Stored items

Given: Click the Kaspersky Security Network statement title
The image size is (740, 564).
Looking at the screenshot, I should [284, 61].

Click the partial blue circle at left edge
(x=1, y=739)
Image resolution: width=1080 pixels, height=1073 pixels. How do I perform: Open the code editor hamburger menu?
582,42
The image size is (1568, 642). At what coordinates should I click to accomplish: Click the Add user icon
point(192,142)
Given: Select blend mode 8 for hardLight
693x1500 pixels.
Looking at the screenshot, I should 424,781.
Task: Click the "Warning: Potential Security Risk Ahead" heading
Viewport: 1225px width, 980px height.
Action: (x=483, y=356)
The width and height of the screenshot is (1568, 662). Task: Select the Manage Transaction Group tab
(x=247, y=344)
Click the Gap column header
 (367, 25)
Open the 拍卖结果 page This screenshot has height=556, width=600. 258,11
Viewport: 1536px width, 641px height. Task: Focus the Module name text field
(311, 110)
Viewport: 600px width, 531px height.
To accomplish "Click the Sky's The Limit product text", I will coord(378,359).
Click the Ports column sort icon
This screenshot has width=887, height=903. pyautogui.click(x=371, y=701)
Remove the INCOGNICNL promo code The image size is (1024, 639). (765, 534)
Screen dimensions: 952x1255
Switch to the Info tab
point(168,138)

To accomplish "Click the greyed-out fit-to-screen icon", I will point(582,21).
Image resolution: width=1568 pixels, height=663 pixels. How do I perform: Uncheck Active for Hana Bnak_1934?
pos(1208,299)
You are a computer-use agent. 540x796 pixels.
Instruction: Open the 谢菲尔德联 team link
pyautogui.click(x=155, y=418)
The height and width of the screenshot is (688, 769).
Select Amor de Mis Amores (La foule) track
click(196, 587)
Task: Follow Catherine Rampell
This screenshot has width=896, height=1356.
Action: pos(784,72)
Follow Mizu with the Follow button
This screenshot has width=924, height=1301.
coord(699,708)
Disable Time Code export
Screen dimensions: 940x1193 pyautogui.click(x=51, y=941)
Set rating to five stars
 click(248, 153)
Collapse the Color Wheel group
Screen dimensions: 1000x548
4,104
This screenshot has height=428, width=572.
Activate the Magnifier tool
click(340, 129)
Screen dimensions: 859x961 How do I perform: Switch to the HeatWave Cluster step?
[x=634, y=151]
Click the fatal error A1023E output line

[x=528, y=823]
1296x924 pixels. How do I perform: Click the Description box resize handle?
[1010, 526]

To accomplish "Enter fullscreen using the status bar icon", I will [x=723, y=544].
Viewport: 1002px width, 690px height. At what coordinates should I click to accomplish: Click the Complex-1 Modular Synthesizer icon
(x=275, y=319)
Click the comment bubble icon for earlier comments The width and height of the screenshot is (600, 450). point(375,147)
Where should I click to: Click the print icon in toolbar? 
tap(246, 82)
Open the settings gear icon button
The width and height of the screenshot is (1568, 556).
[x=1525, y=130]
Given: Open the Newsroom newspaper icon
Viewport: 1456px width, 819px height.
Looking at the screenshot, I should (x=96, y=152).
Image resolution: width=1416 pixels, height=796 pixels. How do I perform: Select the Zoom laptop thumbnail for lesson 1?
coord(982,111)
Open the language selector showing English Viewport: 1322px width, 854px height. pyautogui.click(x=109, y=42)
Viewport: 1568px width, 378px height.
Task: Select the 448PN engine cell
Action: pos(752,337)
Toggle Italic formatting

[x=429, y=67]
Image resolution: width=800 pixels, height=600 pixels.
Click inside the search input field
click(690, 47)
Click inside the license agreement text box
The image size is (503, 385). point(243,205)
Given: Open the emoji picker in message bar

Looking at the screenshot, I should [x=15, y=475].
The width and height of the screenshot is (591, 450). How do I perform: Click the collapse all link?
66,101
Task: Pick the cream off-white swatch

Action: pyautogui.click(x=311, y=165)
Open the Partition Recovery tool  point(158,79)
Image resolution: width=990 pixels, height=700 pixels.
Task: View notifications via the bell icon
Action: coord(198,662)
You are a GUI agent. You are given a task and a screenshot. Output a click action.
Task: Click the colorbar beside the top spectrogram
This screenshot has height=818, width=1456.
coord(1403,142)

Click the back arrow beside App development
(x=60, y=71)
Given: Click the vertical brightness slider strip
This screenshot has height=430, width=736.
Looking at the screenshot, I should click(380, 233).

- What you will do
Your reply should be one number, the count of lines in the data that include the word "Follow".

- Solved exercise
2